▸ EXCERPT PROVIDED
The last time India played Australia in a home ODI was 11 months earlier, for a series in March 2012.  The 2nd match of that series was notable for being the last time Australia posted 300 in an ODI.  In the intervening period, Australia have repeatedly expressed a desire to take their scoring to a new level.

Australia remain the most consistent side in terms of 250+ totals (once every 1.93 innings since the start of 2016, the next best is England at once every 3 innings, and the ODI average is 4.57. India are third with a rate of a 250+ total once every 3.56 innings) but have seen several other sides break 300 since they last did.  Australia’s 296/6 in the 2nd Ashes ODI in October was their highest total since the 2012 India series.

▸ RECORD EXTRACTS
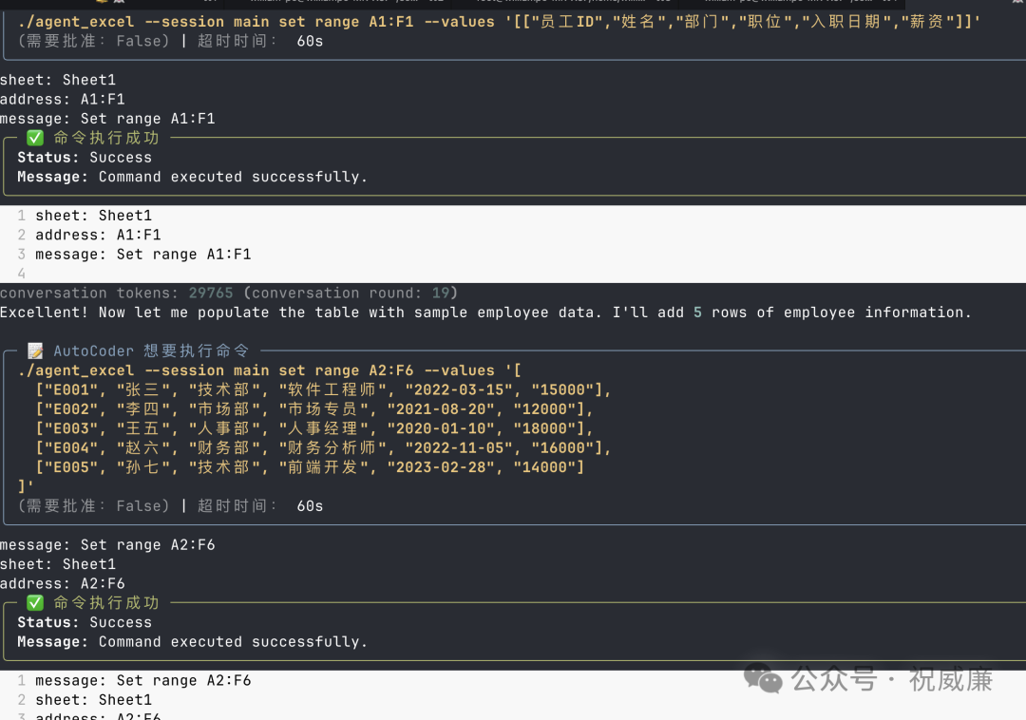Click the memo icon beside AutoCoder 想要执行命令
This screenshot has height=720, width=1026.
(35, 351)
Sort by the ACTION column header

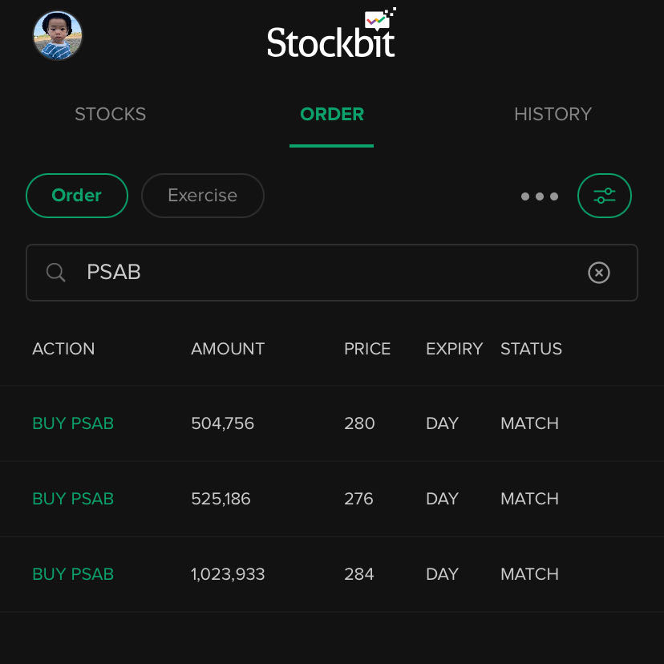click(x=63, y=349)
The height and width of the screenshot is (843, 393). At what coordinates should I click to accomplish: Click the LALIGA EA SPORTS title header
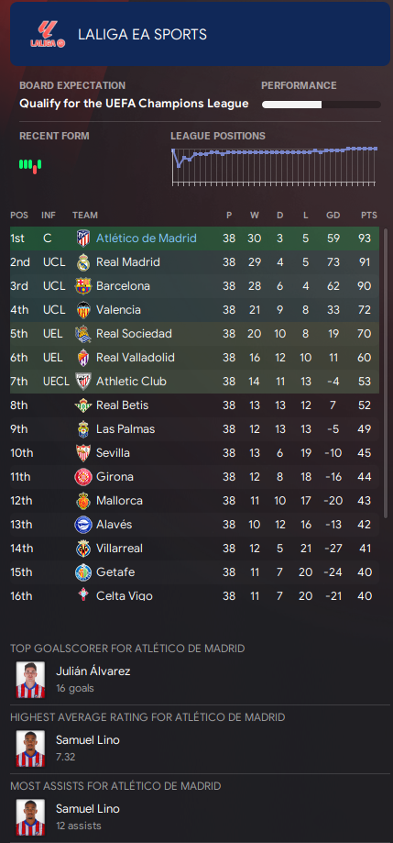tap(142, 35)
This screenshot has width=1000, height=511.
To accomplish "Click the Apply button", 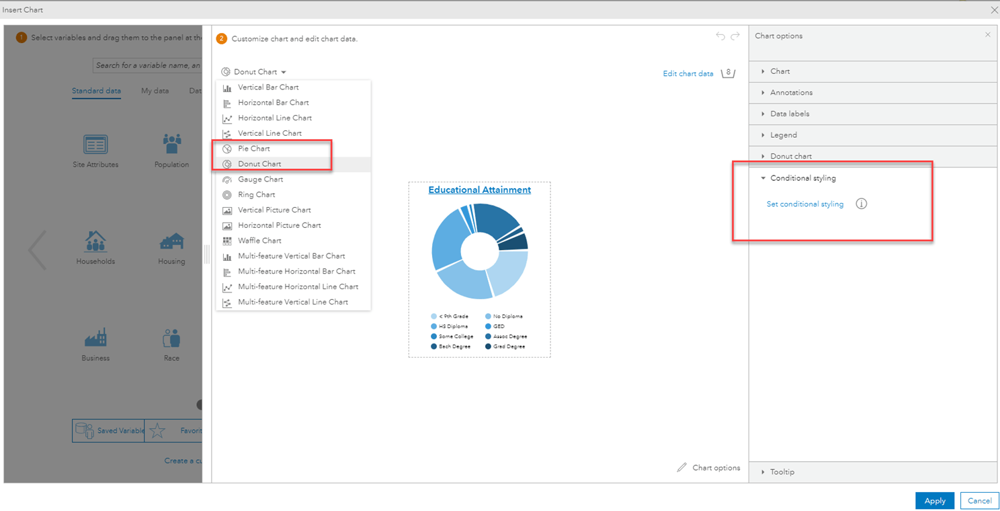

▸ AIM A
Pull out every line in the rows that contains the string "width" and copy each one.
▸ AIM B
Carry on the passage about Australia's one-day scoring from the point where it stops.

▸ RESULT A
This screenshot has height=720, width=1026.
The height and width of the screenshot is (843, 393). At what coordinates should I click to accomplish: Click the LALIGA EA SPORTS title header
This screenshot has width=1000, height=511.

▸ RESULT B
300+ ODI totals since Australia last made 300:
4 England; New Zealand
3 South Africa
2 India
1 West Indies


That 2nd ODI on 14th March 2012 also featured another stellar bowling performance from Perry.  Her ODI career best 8.1-3-19-5 are the best ODI figures against India on home soil.

Since that 2013 World Cup ankle injury however, Perry has never quite been as fast or as threatening.  Her heroic World Cup final effort was arguably the last great spell of ODI bowling in her career (Perry was excellent with the ball in the Ashes Tests at Perth in 2014 and Canterbury in 2015).

Perry has of course more than made up for diminished returns with the ball by embarking on an astonishing run of scores with the bat.

Ellyse Perry all-round stats up to & after her last ODI in India (2013 WC final):

Ellyse Perry all-round pre post 2013 WCa.png

When she last played an ODI in India, Perry was one of the world’s great fast bowlers.  She returns to ODI cricket in India as the one of the most consistent batters in World cricket.

In the 2013 World Cup final, Perry came in at #9 and had batted above #7 just once in her 33 previous ODI innings.  In her 38 innings since, Perry has never batted  below #6 and has scored the 3rd most runs (1,932), at comfortably the best batting average (74.30) in women’s ODIs.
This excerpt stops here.